Con la prima la Corte ha
dichiarato l’illegittimità costituzionale degli artt. 10 e 147 della legge
fallimentare, nella parte in cui (secondo il diritto vivente) non prevedevano
che il termine di un anno dalla cessazione dell’attività d’impresa - già
stabilito come limite temporale per la dichiarazione di fallimento
dell’imprenditore individuale - si estendesse anche alla dichiarazione di
fallimento della società e dei soci a responsabilità illimitata di società
fallita, rispettivamente con decorrenza dalla cancellazione della società dal
registro delle imprese e dal momento in cui i soci avessero perso, per
qualsiasi causa, la responsabilità illimitata: ciò in ossequio al generale
principio di certezza delle situazioni giuridiche e delle conseguenze che dalla
declaratoria di fallimento discendono sia per chi ne è colpito che per i terzi
che con lui siano entrati in rapporto.
Con la sentenza n. 431 la Corte
ha ritenuto non fondata la questione di legittimità costituzionale
dell’articolo 56, secondo comma, della legge fallimentare ( r. d. 16 marzo
1942, n. 267), censurato - nella parte in cui non prevede che la compensazione
non abbia luogo se il creditore ha acquistato il credito per atto tra vivi
nell’anno anteriore al fallimento, anche se il credito è scaduto - perché vi
sarebbe disparità di trattamento rispetto alle ipotesi di acquisto, ferme le
altre condizioni, di un credito non ancora scaduto. Mentre in quest’ultimo caso
la compensazione è esclusa, nel primo è invece ammessa, nonostante che ricorrano
le identiche esigenze di non violare il principio del concorso sostanziale dei
creditori e di evitare la creazione di un mercato dei crediti verso
l’imprenditore insolvente.
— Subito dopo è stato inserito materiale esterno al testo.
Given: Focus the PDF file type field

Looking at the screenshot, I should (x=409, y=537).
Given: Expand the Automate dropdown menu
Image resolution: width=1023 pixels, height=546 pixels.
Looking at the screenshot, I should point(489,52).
La Corte ha osservato che la differenza di
trattamento fra crediti scaduti prima del fallimento e crediti non ancora
scaduti trova plausibile spiegazione nel fatto che solo con riguardo ai primi
l’effetto estintivo proprio della compensazione deve intendersi realizzato
anteriormente alla dichiarazione del fallimento, onde le censure alla normativa
si muovono tutte nell’ambito delle mere valutazioni di opportunità e di
efficacia pratica e sono estranee allo scrutinio di legittimità costituzionale.